▸ TASK BRIEF:
Reproduce the explanation of PostgreSQL's DISTINCT ON below word for word, from start to finish.

▸ SOURCE PASSAGE:
DISTINCT ON (customer_id) keeps exactly one row per customer, and the ORDER BY customer_id, ordered_at DESC decides which row that is — the one with the largest ordered_at. One clause does the entire latest-per-customer pick, with the full order data attached.

Clause by clause

  • SELECT DISTINCT ON (customer_id) customer_id, id AS order_id, ordered_at, total_amount returns the four columns the CRM overview needs. The DISTINCT ON (customer_id) part declares that the result will contain one row per distinct customer_id. The id AS order_id alias makes the output column read as an order identifier instead of a generic id.
  • FROM orders reads the order records. Customers with no orders never enter this row source, so they cannot appear in the result, which matches the prompt.
  • ORDER BY customer_id, ordered_at DESC sorts the orders so that within each customer's group, the most recent order sits first. PostgreSQL walks the sorted rows and keeps the first row it sees for each new customer_id value. The customer_id ascending in the leading position also gives the final result the customer-ordered shape the prompt asks for.

Why this and not ROW_NUMBER

The same result is reachable with a window function and a subquery:

SELECT customer_id, order_id, ordered_at, total_amount
FROM (
  SELECT customer_id, id AS order_id, ordered_at, total_amount,
    ROW_NUMBER() OVER (PARTITION BY customer_id ORDER BY ordered_at DESC) AS rn
  FROM orders
) ranked
WHERE rn = 1
ORDER BY customer_id

Both return the same rows. DISTINCT ON is shorter, names the intent in a single clause, and is the PostgreSQL-idiomatic choice for the latest-per-group shape. The ROW_NUMBER version is more portable to other databases but takes more reading to understand the same intent.

You practiced DISTINCT ON (key) ... ORDER BY key, sort_col DESC — PostgreSQL keeps the first record per key after sorting; the canonical 'latest per group' shape.

▸ DATASET SECTION:
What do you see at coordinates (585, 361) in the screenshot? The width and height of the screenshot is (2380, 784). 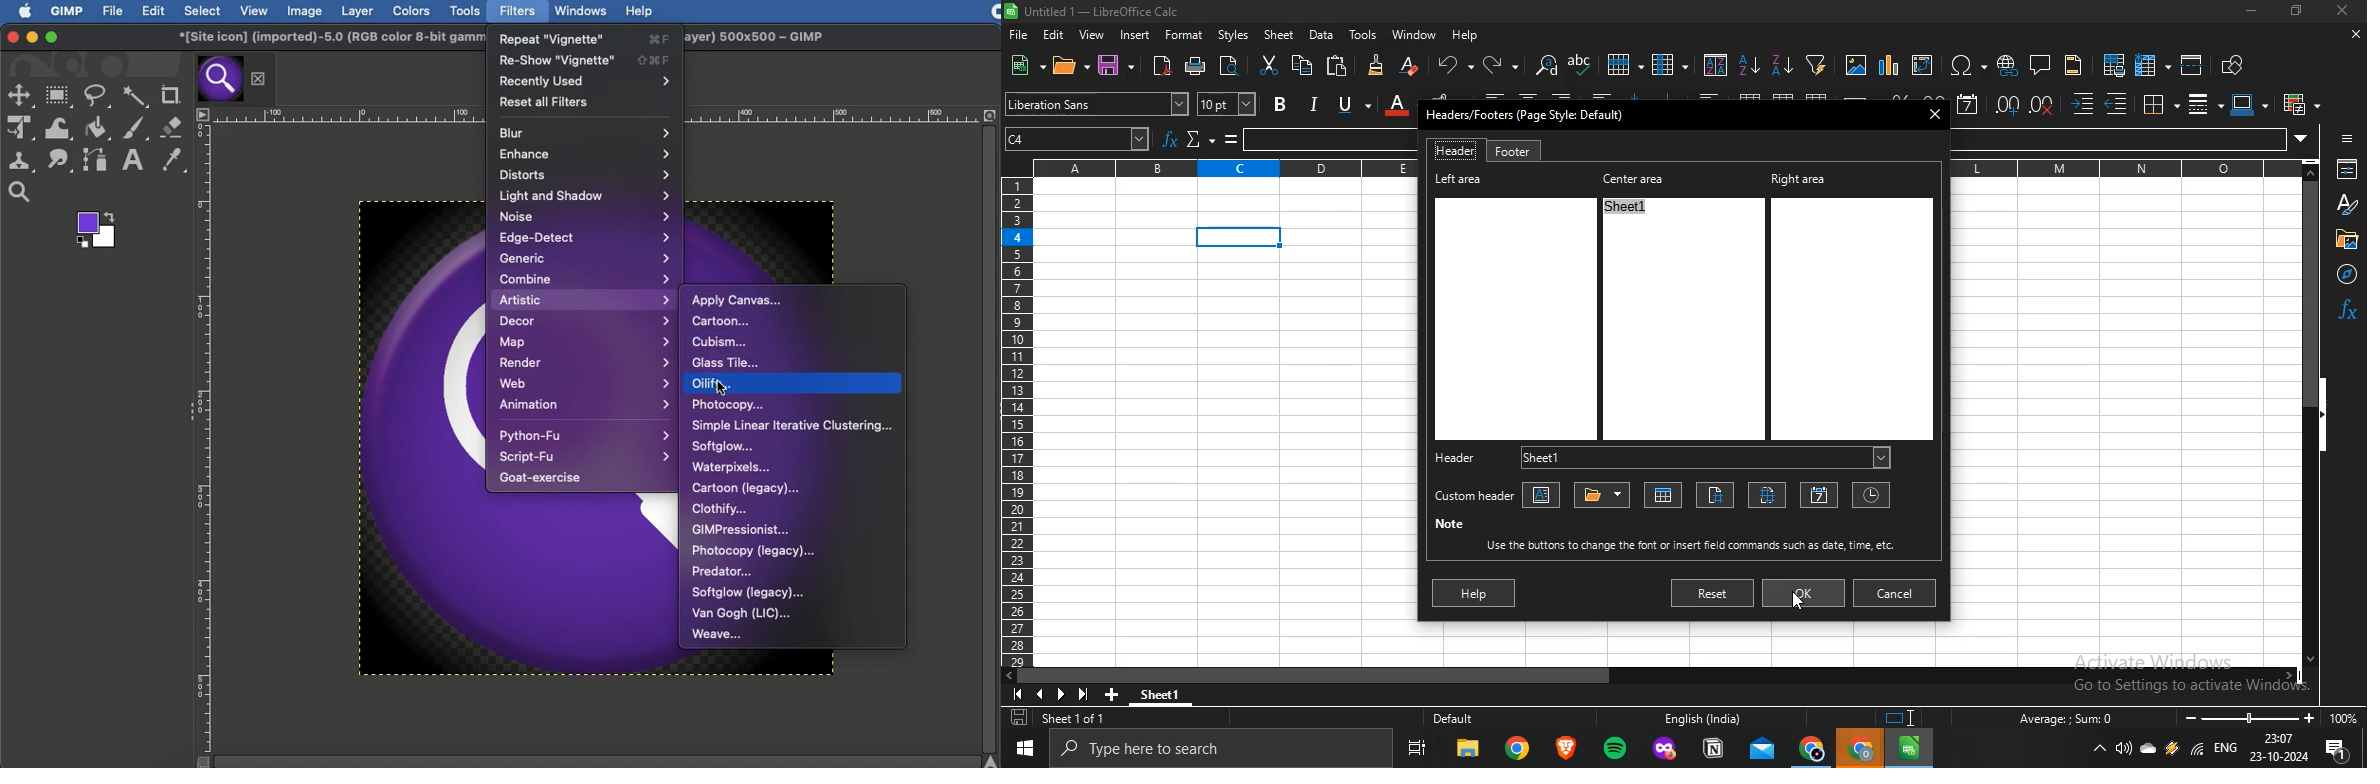 I see `Render` at bounding box center [585, 361].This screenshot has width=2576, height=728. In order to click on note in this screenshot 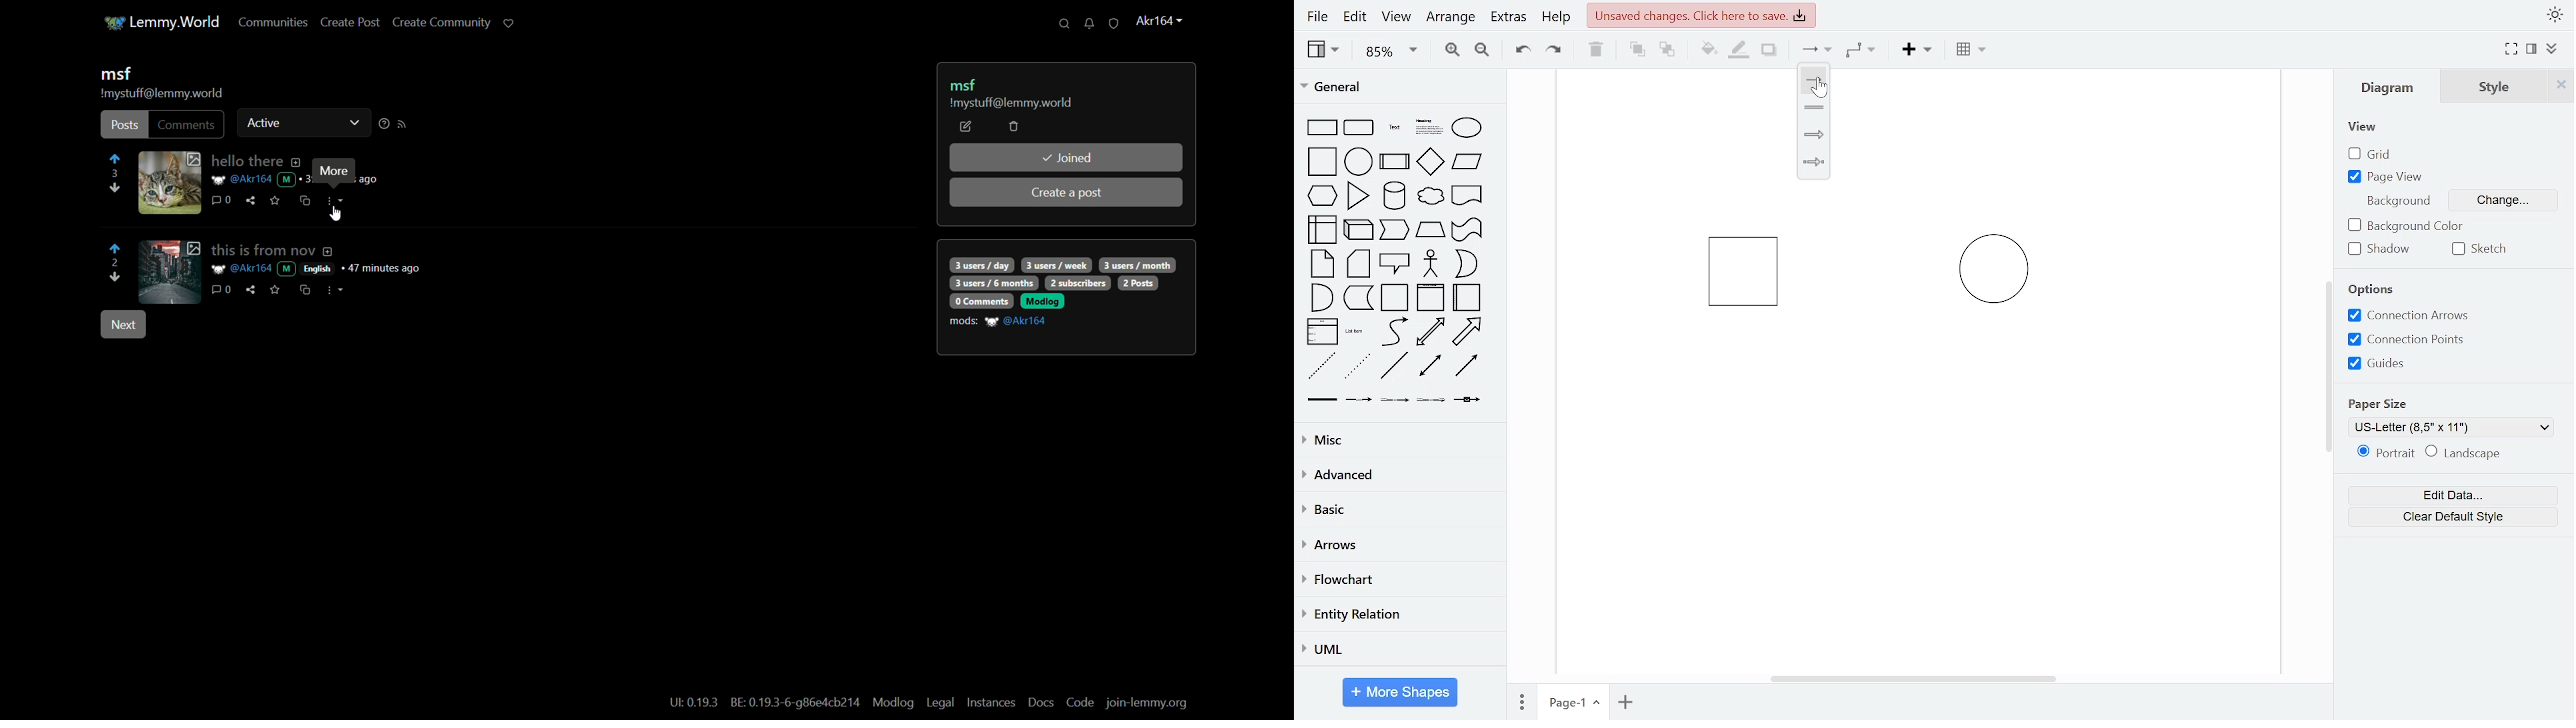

▸ ANSWER FOR THE TASK:
DISTINCT ON (customer_id) keeps exactly one row per customer, and the ORDER BY customer_id, ordered_at DESC decides which row that is — the one with the largest ordered_at. One clause does the entire latest-per-customer pick, with the full order data attached.

Clause by clause

  • SELECT DISTINCT ON (customer_id) customer_id, id AS order_id, ordered_at, total_amount returns the four columns the CRM overview needs. The DISTINCT ON (customer_id) part declares that the result will contain one row per distinct customer_id. The id AS order_id alias makes the output column read as an order identifier instead of a generic id.
  • FROM orders reads the order records. Customers with no orders never enter this row source, so they cannot appear in the result, which matches the prompt.
  • ORDER BY customer_id, ordered_at DESC sorts the orders so that within each customer's group, the most recent order sits first. PostgreSQL walks the sorted rows and keeps the first row it sees for each new customer_id value. The customer_id ascending in the leading position also gives the final result the customer-ordered shape the prompt asks for.

Why this and not ROW_NUMBER

The same result is reachable with a window function and a subquery:

SELECT customer_id, order_id, ordered_at, total_amount
FROM (
  SELECT customer_id, id AS order_id, ordered_at, total_amount,
    ROW_NUMBER() OVER (PARTITION BY customer_id ORDER BY ordered_at DESC) AS rn
  FROM orders
) ranked
WHERE rn = 1
ORDER BY customer_id

Both return the same rows. DISTINCT ON is shorter, names the intent in a single clause, and is the PostgreSQL-idiomatic choice for the latest-per-group shape. The ROW_NUMBER version is more portable to other databases but takes more reading to understand the same intent.

You practiced DISTINCT ON (key) ... ORDER BY key, sort_col DESC — PostgreSQL keeps the first record per key after sorting; the canonical 'latest per group' shape.